:: PROVIDED TEXT

Friday, June 16, 2006

Wes Clark and the Scientific Method

Wes Clark has been talking about the importance of science to modern society and our national character. WesPAC has the transcript of General Clark's remarks on science to the YearlyKos convention:
You know, science is the lifeblood of our civilization. It's what has made the modern world possible. It's why the planet supports six billion people and not several hundred million. it's what has distinguished this modern age. It has tremendous benefits, and that carries with it tremendous responsibilities and risks.
Religious conservatives who claim that our country was built on the piety of our founding fathers are missing half of the story. Our founders displayed more than their share of pragmatic curiousity that is the scientific method:
We were pragmatists by nature...Ben Franklin was our first, one of our first notable scientists, taming lightning in a bottle brought down from the sky, understanding for the first time, proving that lightning was this magical thing called electricity.

::::

▶ _GIVEN EXERCISE_: In the Wes Clark post, the quoted paragraph that begins "You know, science" makes several claims about science in the form "science is…", "It's what…", or "It's why…". List every one of them. The material that follows isn't needed for the task here.

:: EXTRACTED DATA

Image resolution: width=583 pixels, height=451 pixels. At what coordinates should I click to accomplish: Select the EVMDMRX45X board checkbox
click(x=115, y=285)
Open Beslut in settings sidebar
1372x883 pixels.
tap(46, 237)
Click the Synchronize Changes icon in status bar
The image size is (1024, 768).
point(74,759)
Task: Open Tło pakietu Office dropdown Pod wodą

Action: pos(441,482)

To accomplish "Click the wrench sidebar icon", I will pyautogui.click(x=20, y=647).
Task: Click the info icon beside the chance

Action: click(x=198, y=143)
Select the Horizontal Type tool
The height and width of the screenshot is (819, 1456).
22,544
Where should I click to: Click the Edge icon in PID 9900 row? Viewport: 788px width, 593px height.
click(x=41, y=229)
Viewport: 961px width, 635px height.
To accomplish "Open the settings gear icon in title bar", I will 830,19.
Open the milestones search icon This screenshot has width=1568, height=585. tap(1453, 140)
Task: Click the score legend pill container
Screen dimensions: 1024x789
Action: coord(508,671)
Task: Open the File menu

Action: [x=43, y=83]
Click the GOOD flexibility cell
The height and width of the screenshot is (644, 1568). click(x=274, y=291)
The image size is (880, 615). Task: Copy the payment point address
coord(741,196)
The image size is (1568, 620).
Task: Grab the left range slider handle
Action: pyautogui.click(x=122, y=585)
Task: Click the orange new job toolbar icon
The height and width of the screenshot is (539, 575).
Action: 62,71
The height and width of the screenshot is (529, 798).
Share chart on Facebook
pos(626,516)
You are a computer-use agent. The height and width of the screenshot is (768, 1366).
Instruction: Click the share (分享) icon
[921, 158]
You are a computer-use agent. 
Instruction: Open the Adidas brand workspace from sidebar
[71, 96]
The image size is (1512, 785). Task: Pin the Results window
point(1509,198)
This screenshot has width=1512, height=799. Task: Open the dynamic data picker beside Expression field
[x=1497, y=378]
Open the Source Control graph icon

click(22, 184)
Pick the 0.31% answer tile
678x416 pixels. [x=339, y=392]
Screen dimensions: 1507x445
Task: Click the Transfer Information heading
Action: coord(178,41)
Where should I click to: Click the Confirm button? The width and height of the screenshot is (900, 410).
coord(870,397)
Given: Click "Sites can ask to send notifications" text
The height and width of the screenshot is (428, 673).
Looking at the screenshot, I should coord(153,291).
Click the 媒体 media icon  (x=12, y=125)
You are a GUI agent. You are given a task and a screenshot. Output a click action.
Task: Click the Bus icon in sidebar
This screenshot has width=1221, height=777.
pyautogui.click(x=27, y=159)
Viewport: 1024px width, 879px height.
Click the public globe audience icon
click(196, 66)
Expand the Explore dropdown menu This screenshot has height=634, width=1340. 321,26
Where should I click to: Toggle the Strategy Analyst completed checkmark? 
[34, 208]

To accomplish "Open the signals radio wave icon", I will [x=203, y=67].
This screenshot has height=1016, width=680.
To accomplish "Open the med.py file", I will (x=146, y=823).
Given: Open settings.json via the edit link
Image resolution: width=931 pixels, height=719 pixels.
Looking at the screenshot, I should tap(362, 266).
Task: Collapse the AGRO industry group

::::

▶ _RESULT OF THIS TASK_:
- Science is the lifeblood of our civilization.
- It's what has made the modern world possible.
- It's why the planet supports six billion people and not several hundred million.
- It's what has distinguished this modern age.